[SUPPLIED DATA]
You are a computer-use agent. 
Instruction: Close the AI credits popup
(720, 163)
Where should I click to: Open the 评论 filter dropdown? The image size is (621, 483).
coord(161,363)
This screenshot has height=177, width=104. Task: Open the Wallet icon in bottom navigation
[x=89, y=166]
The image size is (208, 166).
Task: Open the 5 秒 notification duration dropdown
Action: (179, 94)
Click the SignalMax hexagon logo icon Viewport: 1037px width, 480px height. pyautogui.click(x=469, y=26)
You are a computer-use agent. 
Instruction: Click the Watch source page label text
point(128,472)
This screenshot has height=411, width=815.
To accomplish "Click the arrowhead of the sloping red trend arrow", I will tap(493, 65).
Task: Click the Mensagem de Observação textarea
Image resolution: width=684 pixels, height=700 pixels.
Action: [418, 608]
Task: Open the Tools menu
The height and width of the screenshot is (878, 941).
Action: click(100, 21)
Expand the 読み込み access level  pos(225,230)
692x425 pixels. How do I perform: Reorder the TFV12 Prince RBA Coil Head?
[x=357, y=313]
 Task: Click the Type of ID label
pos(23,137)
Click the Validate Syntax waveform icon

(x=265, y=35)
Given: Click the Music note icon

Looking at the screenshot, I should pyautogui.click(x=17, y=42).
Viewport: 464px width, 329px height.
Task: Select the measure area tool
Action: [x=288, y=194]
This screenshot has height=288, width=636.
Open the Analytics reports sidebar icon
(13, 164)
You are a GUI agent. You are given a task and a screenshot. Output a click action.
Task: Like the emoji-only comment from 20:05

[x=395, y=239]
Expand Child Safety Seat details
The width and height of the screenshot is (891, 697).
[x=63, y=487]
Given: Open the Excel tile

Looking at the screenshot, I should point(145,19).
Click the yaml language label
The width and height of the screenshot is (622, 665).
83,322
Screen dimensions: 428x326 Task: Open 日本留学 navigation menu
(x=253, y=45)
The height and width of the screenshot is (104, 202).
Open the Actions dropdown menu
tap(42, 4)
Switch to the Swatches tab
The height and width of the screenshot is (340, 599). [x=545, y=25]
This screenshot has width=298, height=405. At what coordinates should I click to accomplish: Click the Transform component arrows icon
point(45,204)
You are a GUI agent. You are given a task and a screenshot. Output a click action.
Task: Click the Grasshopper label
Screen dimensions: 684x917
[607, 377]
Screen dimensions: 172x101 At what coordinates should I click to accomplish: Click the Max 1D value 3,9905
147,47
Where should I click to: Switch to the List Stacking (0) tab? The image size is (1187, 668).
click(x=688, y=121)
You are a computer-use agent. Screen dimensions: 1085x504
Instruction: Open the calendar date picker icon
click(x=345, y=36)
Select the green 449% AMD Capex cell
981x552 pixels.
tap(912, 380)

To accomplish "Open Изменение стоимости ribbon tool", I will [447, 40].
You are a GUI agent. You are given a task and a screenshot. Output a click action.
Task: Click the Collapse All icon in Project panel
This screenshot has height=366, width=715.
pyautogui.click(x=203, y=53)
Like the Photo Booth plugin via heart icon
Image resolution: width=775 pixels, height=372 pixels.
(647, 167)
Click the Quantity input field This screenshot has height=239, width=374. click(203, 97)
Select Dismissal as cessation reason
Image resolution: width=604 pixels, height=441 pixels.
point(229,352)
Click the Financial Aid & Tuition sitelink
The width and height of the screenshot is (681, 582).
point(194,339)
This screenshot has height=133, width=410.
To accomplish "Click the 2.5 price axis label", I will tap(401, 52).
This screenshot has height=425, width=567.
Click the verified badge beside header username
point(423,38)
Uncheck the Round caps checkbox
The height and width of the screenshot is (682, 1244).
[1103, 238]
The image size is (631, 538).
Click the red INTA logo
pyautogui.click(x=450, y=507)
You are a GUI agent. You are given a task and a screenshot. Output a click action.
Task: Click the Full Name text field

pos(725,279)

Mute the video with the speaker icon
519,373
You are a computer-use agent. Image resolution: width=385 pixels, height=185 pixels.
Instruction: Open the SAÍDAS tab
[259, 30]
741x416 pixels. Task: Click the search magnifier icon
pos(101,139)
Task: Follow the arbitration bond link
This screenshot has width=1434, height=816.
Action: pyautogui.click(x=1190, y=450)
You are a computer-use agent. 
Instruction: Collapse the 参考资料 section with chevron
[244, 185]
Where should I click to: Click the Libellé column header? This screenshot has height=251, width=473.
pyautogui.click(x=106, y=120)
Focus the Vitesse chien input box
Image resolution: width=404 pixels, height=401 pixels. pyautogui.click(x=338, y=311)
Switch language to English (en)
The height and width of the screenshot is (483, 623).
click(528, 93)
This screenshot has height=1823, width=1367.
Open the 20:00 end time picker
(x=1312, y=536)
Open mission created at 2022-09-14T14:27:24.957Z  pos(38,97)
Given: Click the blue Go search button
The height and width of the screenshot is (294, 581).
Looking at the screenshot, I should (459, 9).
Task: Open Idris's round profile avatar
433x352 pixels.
[/SUPPLIED DATA]
▶ _WORK REQUIRED_: If a line above holds the string "will", return it as it stands.

▶ _ANSWER FOR THE TASK_:
To accomplish "Click the arrowhead of the sloping red trend arrow", I will tap(493, 65).
To accomplish "Open Изменение стоимости ribbon tool", I will [447, 40].
To accomplish "Click the 2.5 price axis label", I will tap(401, 52).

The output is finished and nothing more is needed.